(Stored data)
/---

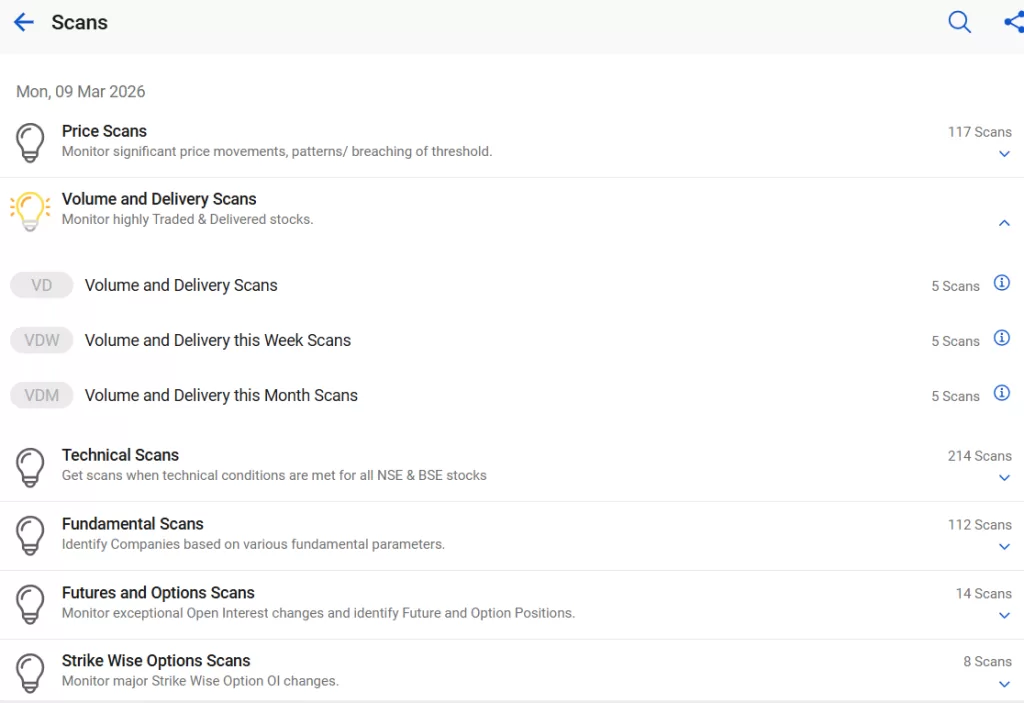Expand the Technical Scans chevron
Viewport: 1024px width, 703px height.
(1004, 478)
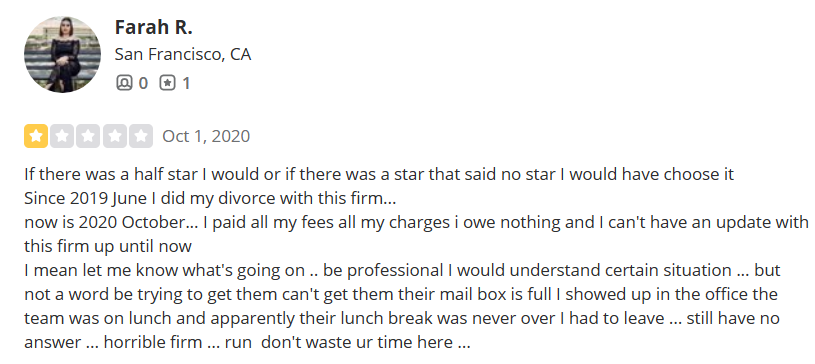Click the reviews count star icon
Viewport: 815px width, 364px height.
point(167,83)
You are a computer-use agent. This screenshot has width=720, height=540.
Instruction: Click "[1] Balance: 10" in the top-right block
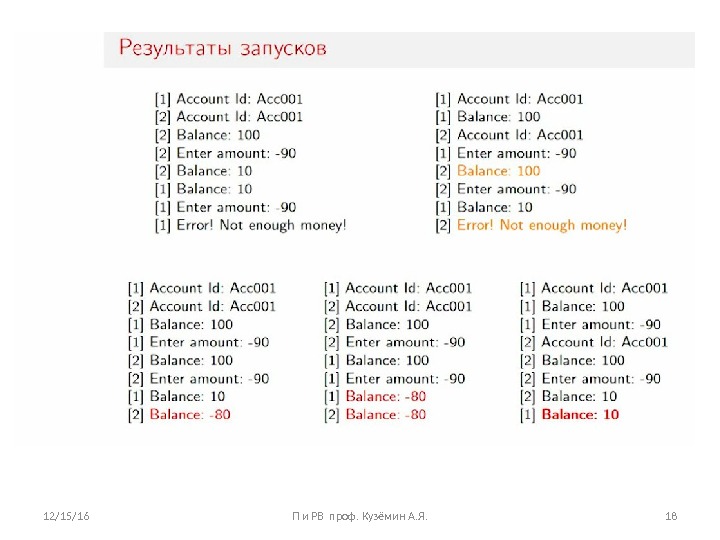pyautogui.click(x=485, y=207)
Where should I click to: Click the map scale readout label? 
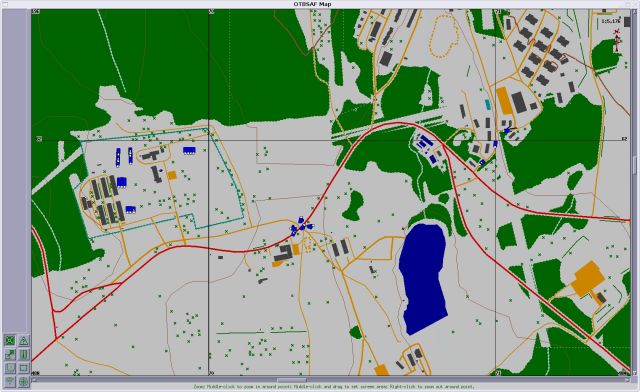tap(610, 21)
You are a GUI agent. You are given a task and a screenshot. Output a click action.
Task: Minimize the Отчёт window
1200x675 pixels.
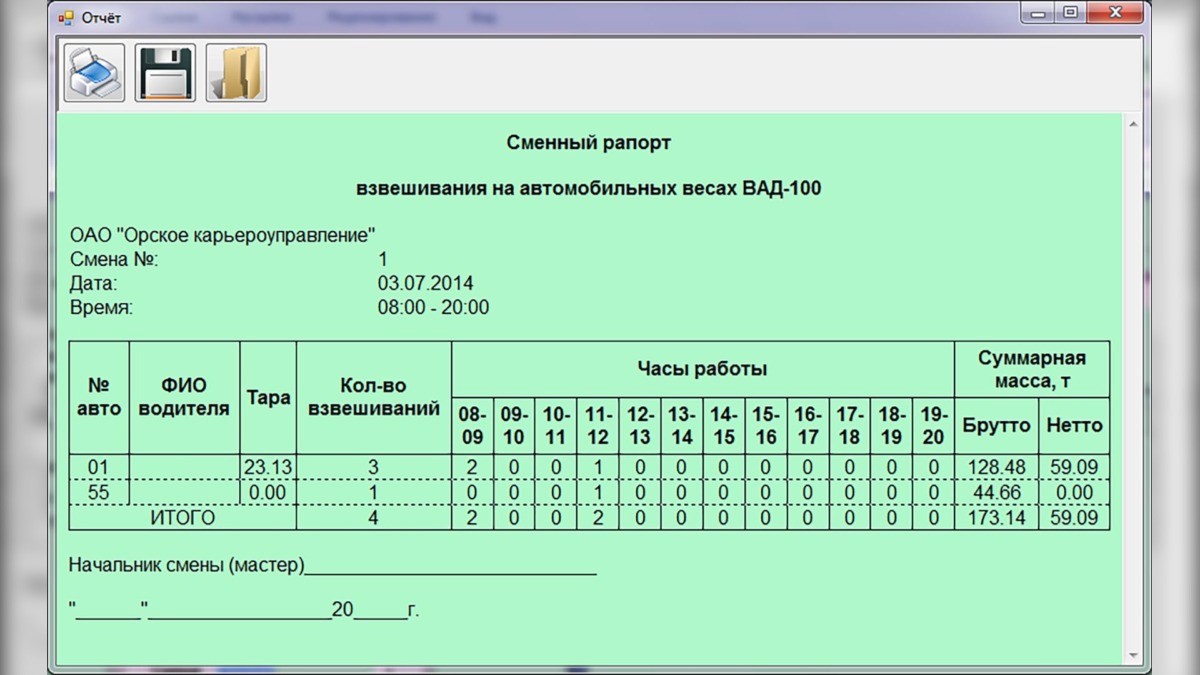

\---

**TO DO:** Extract each line from the entries above that contains the string "agent".

**ANSWER TO THIS EXERCISE:**
You are a computer-use agent. This screenshot has width=720, height=540.
You are a GUI agent. You are given a task and a screenshot. Output a click action.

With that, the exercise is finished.